Numa Europa cultural viciada em muitos preconceitos anti-americanos, o 66º Festival de Cannes não deixou de atrair novas versões de velhos lugares-comuns contra Steven Spielberg, este ano presidente do júri. Com uma ironia mais ou menos habilidosa, sugeriu-se que, afinal, o autor de A Lista de Schindler teria vindo à Côte d’Azur para, de uma maneira ou de outra, tratar dos seus “negócios”. Nada de novo: em 1975, defender um filme chamado Tubarão dava direito a ser acusado de perigosa aliança com o “imperialismo” (este ano, hélas!, Tubarão foi um dos clássicos exibidos nas sessões de cinema ao ar livre, na praia Macé).
Acontece que, com a cumplicidade dos seus magníficos colegas de júri, Spielberg rubricou uma belíssima prova de amor cinéfilo: por um lado, definindo um palmarés que espelha a fascinante pluralidade da selecção oficial (ficaram grandes filmes de fora, mas era inevitável); por outro lado, através da Palma de Ouro para La Vie d’Adèle, consagrando um objecto que, ao abordar uma história de amor entre duas mulheres, não vacila perante o rigor de um realismo muito francês cuja modernidade persiste. Daí que Spielberg tenha dito que a Palma ia, não para o realizador (tradicional consagrado), mas para “três artistas”: Kechiche e as suas duas admiráveis actrizes, Adèle Exarchopoulos e Léa Seydoux. Kechiche recordou, aliás, que este filme o levou descobrir uma juventude que quer e sabe “viver livremente, exprimir-se livremente e amar livremente”.

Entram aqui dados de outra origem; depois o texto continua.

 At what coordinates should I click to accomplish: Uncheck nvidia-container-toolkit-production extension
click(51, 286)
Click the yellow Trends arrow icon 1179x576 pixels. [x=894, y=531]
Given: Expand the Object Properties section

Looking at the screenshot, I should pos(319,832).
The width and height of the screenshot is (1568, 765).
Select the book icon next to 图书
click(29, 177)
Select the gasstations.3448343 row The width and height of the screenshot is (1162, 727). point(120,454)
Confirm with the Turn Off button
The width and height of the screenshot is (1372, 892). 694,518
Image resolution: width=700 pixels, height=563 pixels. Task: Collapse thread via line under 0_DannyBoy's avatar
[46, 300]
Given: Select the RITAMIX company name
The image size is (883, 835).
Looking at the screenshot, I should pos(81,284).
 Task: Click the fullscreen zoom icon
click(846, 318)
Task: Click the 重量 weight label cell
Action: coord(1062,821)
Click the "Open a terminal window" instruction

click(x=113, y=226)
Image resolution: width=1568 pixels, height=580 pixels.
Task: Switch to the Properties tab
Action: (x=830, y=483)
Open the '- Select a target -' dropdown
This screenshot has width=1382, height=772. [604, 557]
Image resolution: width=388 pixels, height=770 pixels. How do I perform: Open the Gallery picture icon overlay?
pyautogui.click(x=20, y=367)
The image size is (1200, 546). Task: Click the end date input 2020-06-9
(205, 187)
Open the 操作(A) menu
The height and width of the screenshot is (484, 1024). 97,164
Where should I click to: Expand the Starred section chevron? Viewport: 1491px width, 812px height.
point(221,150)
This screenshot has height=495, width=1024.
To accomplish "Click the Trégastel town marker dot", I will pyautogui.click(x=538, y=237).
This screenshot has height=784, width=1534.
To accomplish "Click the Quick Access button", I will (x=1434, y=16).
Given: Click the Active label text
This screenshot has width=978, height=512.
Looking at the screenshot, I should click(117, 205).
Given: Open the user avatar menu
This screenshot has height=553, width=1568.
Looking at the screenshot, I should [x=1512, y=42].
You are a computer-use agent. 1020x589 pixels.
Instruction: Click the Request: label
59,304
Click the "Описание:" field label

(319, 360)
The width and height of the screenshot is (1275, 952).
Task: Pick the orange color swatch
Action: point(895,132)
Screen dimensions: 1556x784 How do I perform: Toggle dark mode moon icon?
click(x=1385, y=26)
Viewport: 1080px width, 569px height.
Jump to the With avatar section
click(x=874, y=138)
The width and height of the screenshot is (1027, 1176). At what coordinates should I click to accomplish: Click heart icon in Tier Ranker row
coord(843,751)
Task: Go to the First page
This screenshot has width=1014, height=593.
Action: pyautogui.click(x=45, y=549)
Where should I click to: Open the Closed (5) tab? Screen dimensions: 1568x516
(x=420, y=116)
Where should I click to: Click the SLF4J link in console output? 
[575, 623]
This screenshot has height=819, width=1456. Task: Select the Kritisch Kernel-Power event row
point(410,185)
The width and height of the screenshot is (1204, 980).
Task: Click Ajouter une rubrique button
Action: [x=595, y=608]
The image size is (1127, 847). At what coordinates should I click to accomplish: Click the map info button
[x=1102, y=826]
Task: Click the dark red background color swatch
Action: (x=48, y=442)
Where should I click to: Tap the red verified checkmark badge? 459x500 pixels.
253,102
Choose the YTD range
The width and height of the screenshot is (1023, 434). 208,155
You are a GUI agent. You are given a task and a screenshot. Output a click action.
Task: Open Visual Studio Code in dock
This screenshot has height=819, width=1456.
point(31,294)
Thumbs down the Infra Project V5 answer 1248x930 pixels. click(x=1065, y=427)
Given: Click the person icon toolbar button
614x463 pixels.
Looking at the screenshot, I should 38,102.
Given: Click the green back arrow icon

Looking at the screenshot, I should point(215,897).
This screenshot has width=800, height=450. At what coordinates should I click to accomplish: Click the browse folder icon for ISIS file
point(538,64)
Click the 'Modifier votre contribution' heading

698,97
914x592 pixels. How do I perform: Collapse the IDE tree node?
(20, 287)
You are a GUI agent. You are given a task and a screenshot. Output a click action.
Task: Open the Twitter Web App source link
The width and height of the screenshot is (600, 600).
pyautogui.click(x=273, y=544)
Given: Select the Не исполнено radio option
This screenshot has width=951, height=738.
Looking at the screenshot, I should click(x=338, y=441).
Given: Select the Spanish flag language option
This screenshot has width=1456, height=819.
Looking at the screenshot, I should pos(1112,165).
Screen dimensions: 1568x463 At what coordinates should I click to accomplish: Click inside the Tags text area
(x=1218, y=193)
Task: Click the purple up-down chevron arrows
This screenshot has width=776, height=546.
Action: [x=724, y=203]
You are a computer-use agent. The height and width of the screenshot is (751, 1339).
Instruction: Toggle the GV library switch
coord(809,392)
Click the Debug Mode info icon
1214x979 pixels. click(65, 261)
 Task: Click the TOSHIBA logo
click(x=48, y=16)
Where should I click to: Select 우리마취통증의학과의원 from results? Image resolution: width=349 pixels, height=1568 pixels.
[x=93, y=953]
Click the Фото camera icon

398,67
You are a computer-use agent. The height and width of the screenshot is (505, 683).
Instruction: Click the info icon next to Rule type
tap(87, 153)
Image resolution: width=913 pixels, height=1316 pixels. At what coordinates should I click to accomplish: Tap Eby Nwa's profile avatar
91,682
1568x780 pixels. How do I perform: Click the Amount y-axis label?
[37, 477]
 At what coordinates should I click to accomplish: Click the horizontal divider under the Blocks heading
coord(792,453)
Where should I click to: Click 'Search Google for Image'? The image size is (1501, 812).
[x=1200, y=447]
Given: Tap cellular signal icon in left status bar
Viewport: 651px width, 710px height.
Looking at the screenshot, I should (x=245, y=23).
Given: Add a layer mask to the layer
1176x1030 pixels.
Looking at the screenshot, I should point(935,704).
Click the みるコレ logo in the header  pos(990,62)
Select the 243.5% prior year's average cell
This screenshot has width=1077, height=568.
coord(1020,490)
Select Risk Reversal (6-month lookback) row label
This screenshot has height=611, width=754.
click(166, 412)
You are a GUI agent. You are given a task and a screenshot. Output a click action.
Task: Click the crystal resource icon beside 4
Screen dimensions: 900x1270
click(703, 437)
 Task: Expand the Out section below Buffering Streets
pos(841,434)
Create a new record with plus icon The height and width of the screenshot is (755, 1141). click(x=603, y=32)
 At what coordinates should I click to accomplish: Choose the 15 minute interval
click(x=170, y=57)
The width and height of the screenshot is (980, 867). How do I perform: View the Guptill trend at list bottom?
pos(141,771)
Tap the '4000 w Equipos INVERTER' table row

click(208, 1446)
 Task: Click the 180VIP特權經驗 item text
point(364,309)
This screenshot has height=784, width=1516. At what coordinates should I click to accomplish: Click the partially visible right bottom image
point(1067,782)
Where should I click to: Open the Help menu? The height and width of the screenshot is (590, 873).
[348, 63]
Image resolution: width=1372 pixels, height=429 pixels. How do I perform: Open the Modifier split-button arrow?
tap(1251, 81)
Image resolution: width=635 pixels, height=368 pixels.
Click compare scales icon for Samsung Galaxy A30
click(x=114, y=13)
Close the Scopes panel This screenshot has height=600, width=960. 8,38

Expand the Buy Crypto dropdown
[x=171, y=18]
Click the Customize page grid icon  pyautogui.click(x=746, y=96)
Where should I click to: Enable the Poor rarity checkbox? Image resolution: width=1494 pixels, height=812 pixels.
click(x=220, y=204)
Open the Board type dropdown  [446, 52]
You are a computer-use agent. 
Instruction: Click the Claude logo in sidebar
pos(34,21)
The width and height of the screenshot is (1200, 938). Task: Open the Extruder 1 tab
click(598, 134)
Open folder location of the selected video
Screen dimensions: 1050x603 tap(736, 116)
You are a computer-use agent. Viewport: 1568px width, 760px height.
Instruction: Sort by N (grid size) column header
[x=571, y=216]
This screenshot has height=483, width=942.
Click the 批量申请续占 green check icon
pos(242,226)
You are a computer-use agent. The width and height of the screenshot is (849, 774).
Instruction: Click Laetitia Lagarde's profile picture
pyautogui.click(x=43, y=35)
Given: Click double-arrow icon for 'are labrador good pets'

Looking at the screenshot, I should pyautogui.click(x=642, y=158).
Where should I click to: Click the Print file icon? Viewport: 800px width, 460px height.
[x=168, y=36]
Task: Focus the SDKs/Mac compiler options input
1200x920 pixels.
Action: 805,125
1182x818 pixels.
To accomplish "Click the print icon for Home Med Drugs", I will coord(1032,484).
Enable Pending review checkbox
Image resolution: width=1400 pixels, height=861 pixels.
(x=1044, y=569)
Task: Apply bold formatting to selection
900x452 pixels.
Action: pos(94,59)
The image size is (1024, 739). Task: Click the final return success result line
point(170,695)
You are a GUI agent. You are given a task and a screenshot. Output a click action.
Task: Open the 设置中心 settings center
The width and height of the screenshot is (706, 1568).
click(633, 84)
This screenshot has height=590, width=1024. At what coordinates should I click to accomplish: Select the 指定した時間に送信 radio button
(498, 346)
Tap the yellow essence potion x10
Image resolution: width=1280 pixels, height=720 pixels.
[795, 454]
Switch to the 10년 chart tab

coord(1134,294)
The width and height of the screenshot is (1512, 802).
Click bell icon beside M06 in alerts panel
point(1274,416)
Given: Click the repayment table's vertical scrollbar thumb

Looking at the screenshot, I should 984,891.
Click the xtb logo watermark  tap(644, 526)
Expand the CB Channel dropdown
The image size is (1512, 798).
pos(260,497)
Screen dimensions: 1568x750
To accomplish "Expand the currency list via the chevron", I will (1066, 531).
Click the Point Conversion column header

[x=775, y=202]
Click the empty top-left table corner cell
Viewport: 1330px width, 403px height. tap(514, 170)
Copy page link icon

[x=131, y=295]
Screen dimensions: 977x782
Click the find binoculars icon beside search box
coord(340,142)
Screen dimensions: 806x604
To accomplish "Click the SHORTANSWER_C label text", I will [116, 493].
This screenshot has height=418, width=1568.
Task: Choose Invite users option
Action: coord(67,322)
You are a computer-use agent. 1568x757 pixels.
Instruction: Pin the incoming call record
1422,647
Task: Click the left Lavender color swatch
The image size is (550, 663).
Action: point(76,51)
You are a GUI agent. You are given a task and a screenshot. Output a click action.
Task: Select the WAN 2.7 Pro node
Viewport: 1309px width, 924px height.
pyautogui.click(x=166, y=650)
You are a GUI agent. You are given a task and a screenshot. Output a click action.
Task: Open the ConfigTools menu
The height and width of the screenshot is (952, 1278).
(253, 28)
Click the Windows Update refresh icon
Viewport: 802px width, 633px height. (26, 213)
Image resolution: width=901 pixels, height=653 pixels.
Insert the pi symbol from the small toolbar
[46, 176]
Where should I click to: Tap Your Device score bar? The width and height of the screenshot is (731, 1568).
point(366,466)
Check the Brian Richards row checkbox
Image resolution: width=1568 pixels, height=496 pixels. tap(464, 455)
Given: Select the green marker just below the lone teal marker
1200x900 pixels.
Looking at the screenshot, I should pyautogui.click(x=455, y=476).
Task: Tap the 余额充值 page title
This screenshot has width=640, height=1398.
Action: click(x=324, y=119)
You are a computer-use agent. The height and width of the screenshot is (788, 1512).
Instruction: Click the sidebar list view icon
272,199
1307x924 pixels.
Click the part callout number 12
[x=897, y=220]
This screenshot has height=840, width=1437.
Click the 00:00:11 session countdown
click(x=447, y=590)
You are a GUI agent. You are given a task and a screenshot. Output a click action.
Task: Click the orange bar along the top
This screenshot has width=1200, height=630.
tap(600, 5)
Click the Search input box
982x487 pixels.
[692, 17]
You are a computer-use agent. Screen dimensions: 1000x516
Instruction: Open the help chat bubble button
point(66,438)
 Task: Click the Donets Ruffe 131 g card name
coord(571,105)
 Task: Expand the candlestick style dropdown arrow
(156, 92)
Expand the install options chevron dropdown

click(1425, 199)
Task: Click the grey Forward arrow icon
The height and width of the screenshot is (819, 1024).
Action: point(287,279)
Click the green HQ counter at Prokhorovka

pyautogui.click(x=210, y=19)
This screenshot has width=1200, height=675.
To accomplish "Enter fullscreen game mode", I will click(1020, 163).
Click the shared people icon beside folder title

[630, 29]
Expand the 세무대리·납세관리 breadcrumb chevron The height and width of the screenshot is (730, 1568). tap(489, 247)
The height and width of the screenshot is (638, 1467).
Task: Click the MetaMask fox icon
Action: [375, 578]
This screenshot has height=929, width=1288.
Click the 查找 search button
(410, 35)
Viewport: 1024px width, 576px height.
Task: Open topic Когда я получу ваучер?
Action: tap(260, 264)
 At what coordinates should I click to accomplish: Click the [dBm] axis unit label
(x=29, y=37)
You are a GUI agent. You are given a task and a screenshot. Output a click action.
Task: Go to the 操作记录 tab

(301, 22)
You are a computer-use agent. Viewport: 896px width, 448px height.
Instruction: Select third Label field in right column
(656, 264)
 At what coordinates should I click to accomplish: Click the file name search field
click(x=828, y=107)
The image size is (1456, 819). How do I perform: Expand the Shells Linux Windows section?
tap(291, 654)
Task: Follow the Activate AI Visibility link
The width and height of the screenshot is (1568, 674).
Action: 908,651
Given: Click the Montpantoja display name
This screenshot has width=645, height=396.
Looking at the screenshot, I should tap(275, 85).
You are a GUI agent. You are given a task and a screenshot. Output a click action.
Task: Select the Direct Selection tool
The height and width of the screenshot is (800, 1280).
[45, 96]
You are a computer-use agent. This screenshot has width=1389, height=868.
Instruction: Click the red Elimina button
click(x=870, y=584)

Como duas figuras angelicais, Adèle e Léa levam-nos a lidar com as máscaras que a sexualidade sempre envolve. Ou seja: numa Europa que todos os dias tolera a violência pornográfica do Big Brother e seus derivados, foi um cineasta de um pudor muito americano que nos veio ajudar a repensar a ética dos nossos olhares.